Head neoplasms are tumors that form in the scalp and neck and include almost any type of cancer. Many head and neck cancers grow back, and can recur or metastasize. However, metastases to the brain from head and neck cancer are very rare. Treatment includes surgery, radiation therapy, and chemotherapy.
The most common types of brain tumors are gliomas, primitive neuroectodermal tumor, medulloblastoma, and ependymoma and are mostly sporadic. Oncogenes play a crucial role during the process of tumorigenesis. The most studied are the "Notch-1", which plays a role in tumorigenesis and the "c-myc" oncogene, whose loss of function is associated with benign neoplasms, the "p16" tumor suppressor gene, an important candidate for the genesis of both, medulloblastomas and ependymomas.
About 1,300,000 [head and neck cancer](https://www.withpower.com/clinical-trials/head-and-neck-cancer)s are diagnosed annually in the United States, making it the most common cancer in American men and women. The most-common form are laryngeal cancer and pharyngeal cancer, which together account for 90% of all head and neck cancer cases. The incidence of head and neck cancer has been on the increase steadily since the 1950s; however, the annual age-adjusted and age-standardized incidence of head and neck cancer decreased slightly between the 1971-80 period and the 1990-99 period. The decline was greatest in the more educated and higher income-level segments of the population, particularly in the whites.
Most head tumors have nonspecific symptoms; often these symptoms mimic psychiatric or neurological disorders.

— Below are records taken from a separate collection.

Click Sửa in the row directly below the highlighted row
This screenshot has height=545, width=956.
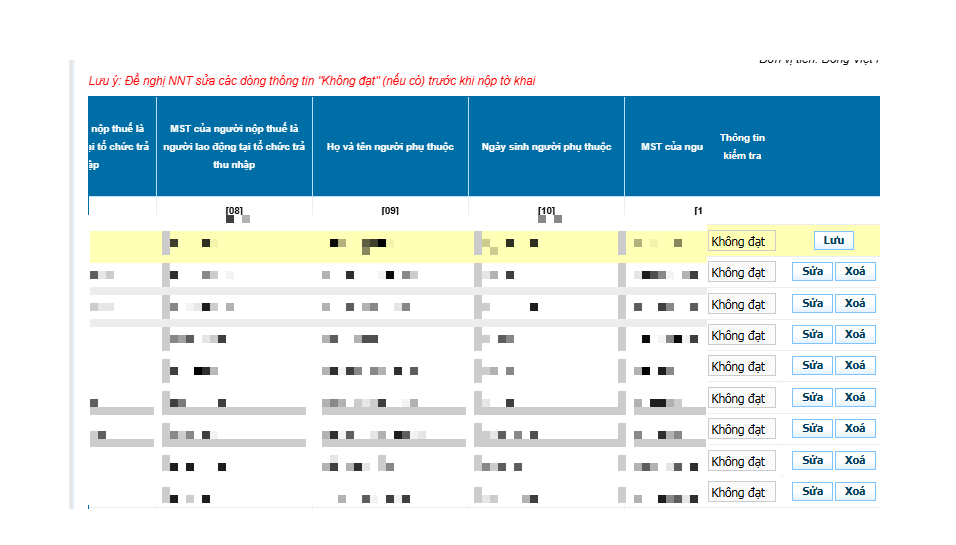click(812, 271)
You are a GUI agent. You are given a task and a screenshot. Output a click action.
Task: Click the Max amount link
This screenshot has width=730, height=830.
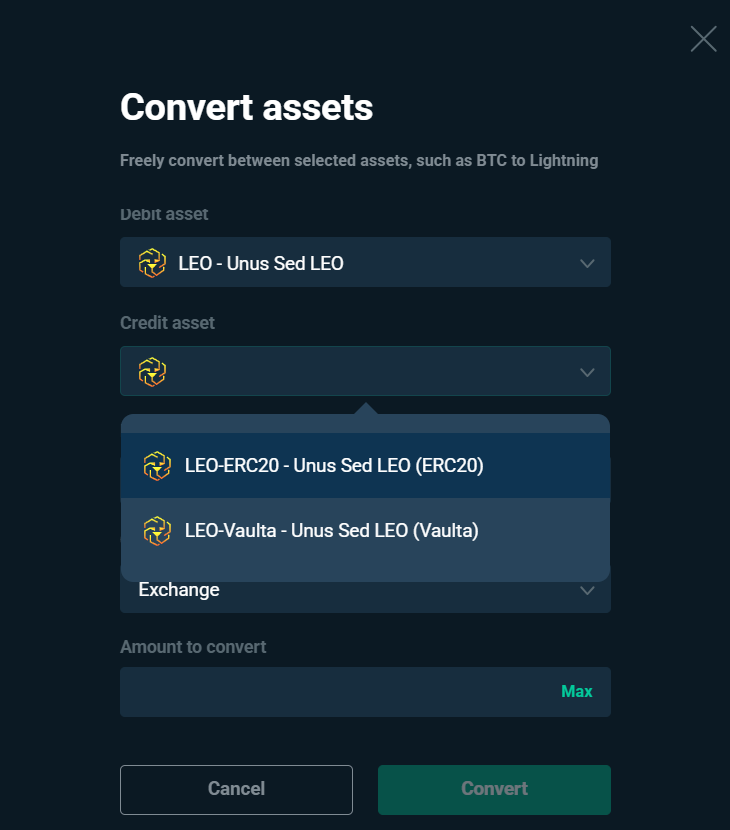tap(576, 691)
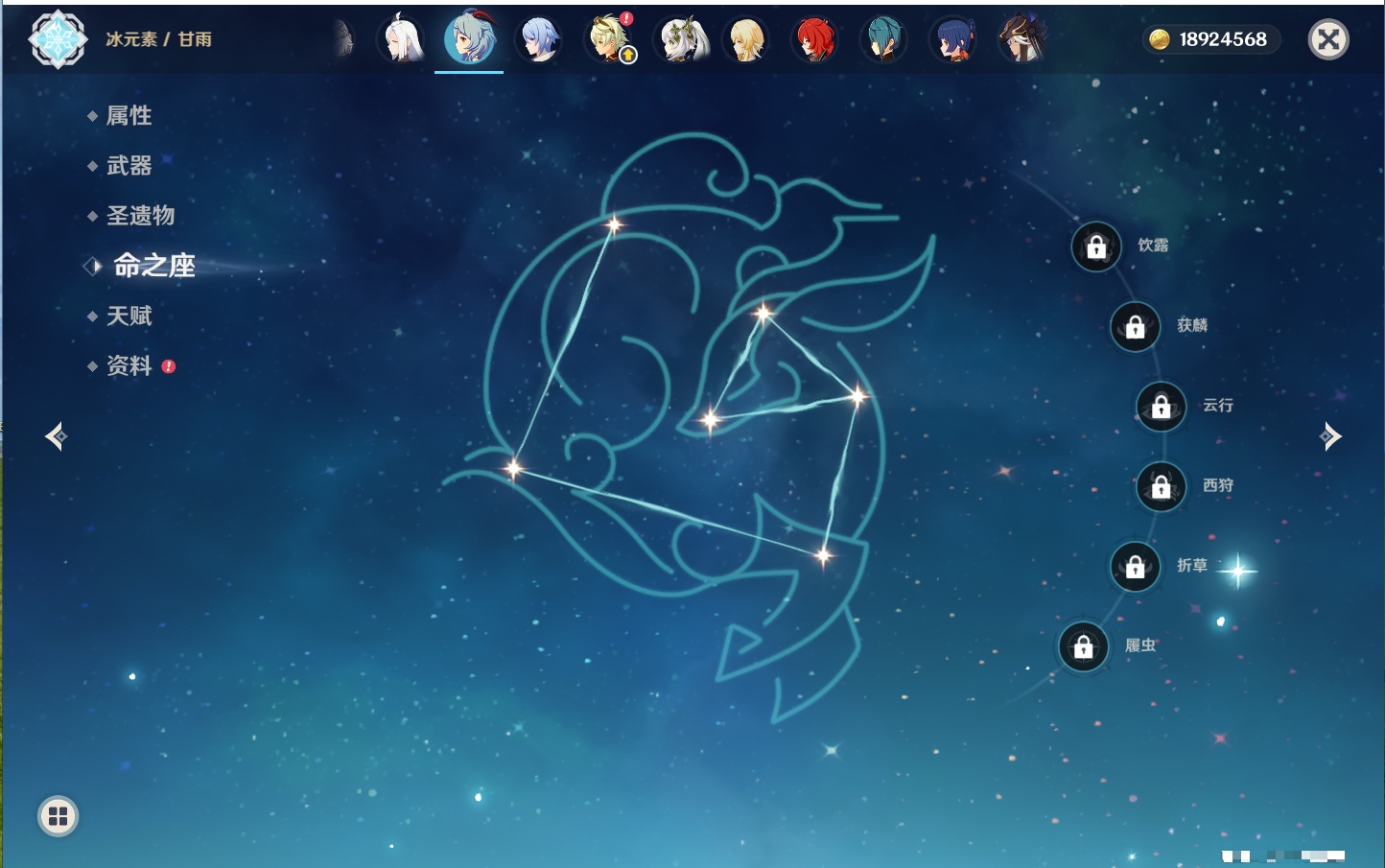Screen dimensions: 1385x868
Task: Switch to previous character with left arrow
Action: point(56,436)
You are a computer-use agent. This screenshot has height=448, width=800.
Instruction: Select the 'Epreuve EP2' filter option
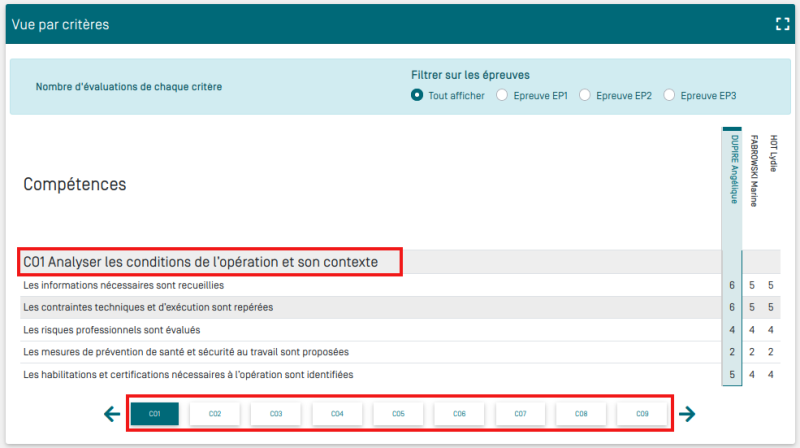pos(585,96)
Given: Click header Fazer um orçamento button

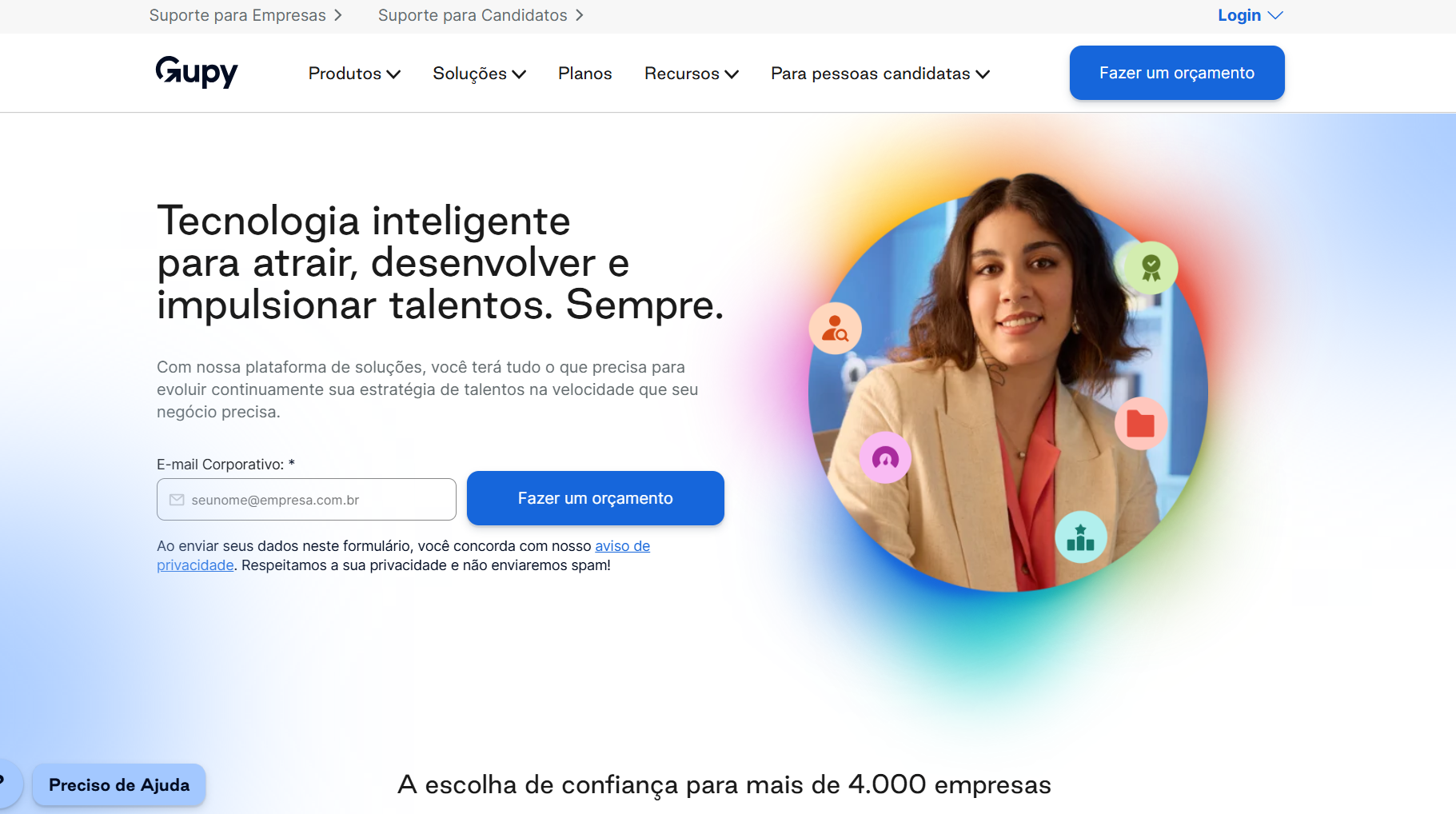Looking at the screenshot, I should pos(1177,73).
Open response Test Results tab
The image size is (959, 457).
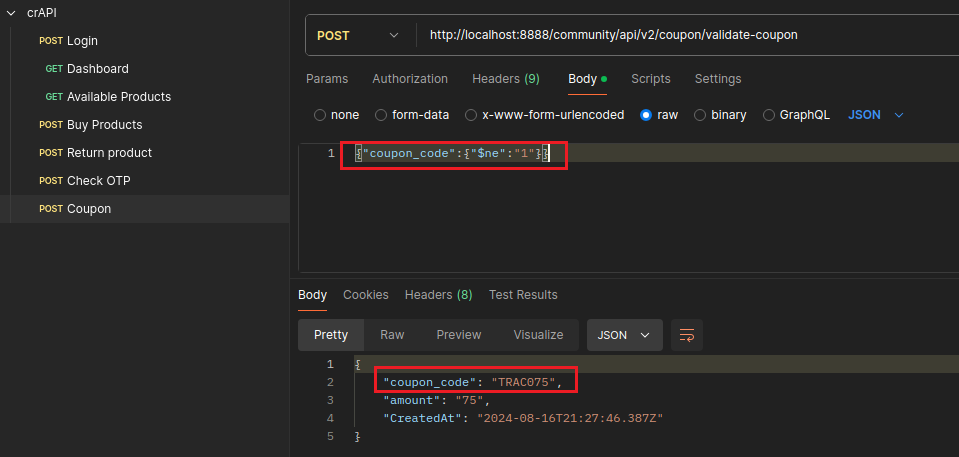click(523, 295)
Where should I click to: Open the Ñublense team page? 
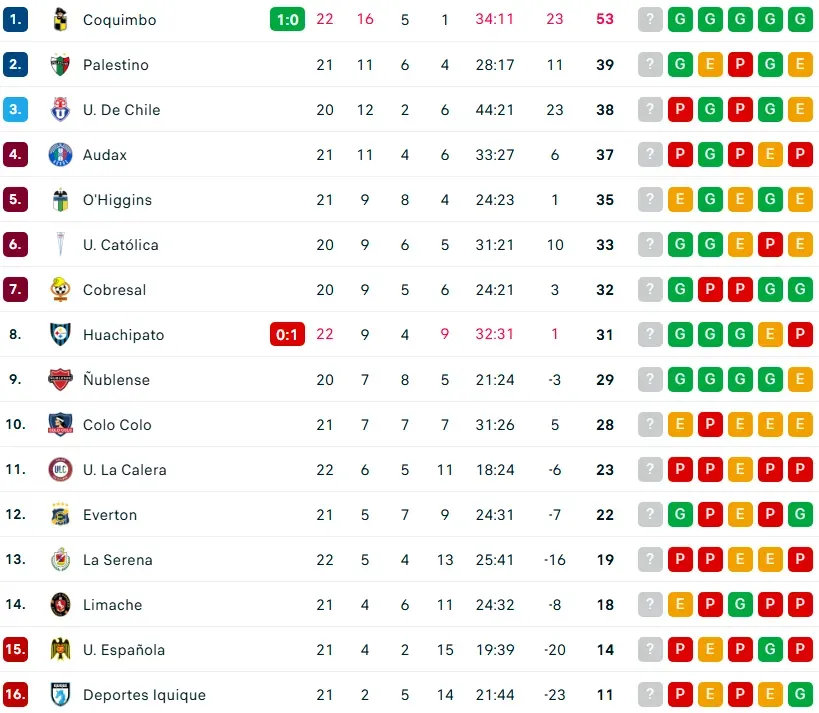click(x=116, y=380)
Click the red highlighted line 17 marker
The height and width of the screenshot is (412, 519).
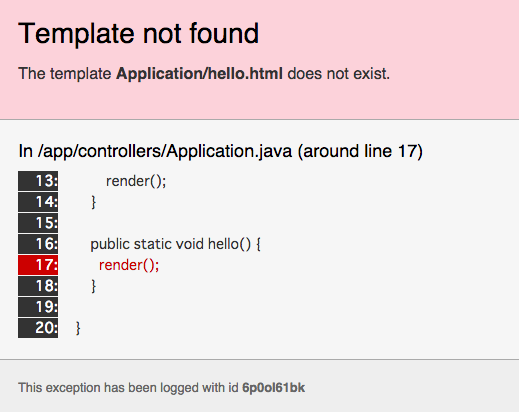click(38, 265)
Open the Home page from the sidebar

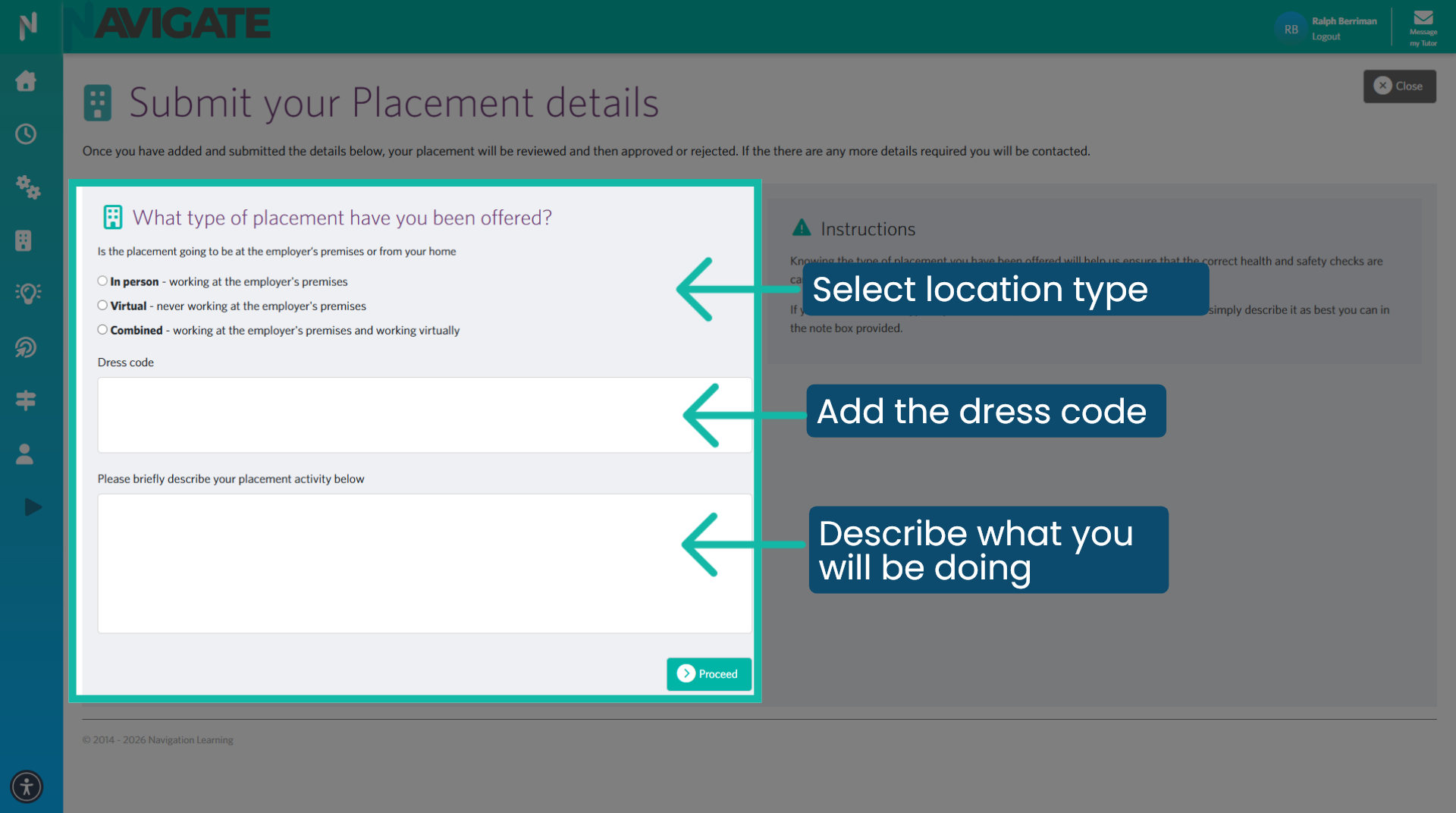click(25, 81)

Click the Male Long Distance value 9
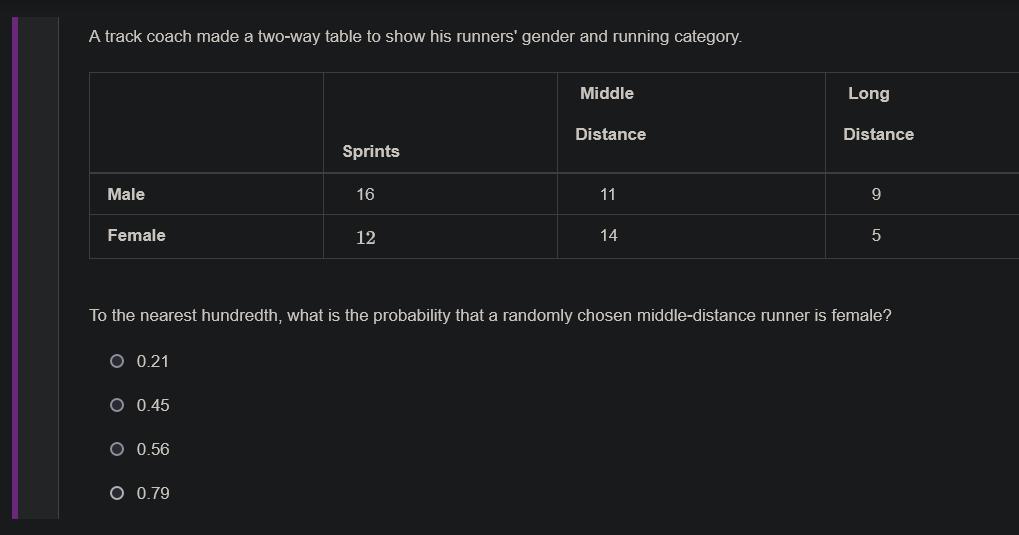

It is particularly critical for neurologists to recognize headache as a symptom of neoplastic brain disease or neurosurgical pathology.
Although patients with cancer of the head may experience many problems, in particular, the loss of their sense of smell, the majority of patients with brain and spinal tumors can live happily with their disease, without the morbidity of having the disease but can continue to function normally. The same can be said of patients with craniac tumors. If cancer is discovered, however, treatment options are limited. The best method of management is to wait and see if a tumor develops or not, and to continue to take anticancer drugs as appropriate. This will be a major advance in our future management of this group of patients.
There are few common treatments for head neoplasms. However, radiation therapy and surgical removal of the tumor or partial removal of it are some of the commonly used treatments for the prevention or relief of headaches.\n
A personalized physical activity intervention with fitness graded motion exergames is a feasible approach to increase physical activity in clinical populations. More work on individualized exercise prescription is warranted, especially to decrease the risk for developing obesity and preventing cancer.
Results from a recent clinical trial indicate that this high frequency of neoplasms is due to a probable genetic predisposition, inherited from a common ancestors, which is not limited to head neoplasms.
The American Head and Neck Cancer Foundation has developed and is implementing an [Internet web site that provides] [information, tools, and resources for assessing patients' interests in clinical trials of head and neck cancer]. The website includes questions pertaining to current head and neck treatment and encourages individuals to take a [health care provider]]s opinion about whether they are right for clinical trials related to head and neck cancer or if they should consider joining clinical trials.
The main primary causes of head neoplasms in the Tunisian population were: acral melanosis, frontal meningioma, and primitive neuroectodermal tumour (PNET); and, other sources accounted for minor rates such as meningiomas, choroid plexus papilloma, meningiomas, choroid plexus carcinoma, and meningeal sarcomas. It is important to emphasize the importance of detecting and treating head cancers as early as possible at an earlier stage.
Recent findings, the calculated lifetime probability of developing head neoplasms after initial treatment of a first brain tumor was 5.7 per 1000. The lifetime chance of developing brain metastases after resection of an intracranial brain metastasis was estimated to be 7.2 per 1000. The lifetime probability of developing cranial meningioma with extracerebral primary was estimated at 11.8 per 1000. When the probability of developing secondary primary head neoplasms is considered with the initial occurrence of brain metastasis, the net lifetime probability for secondary benign brain neoplasms may be as high as 19.6 per 1000.
The intervention was feasible and was well accepted by participants. The findings and suggestions from this study will help clinicians and researchers to develop more valid and reliable instruments to measure exercise behaviours. The design of the study is a unique and attractive addition to the emerging exergames sector.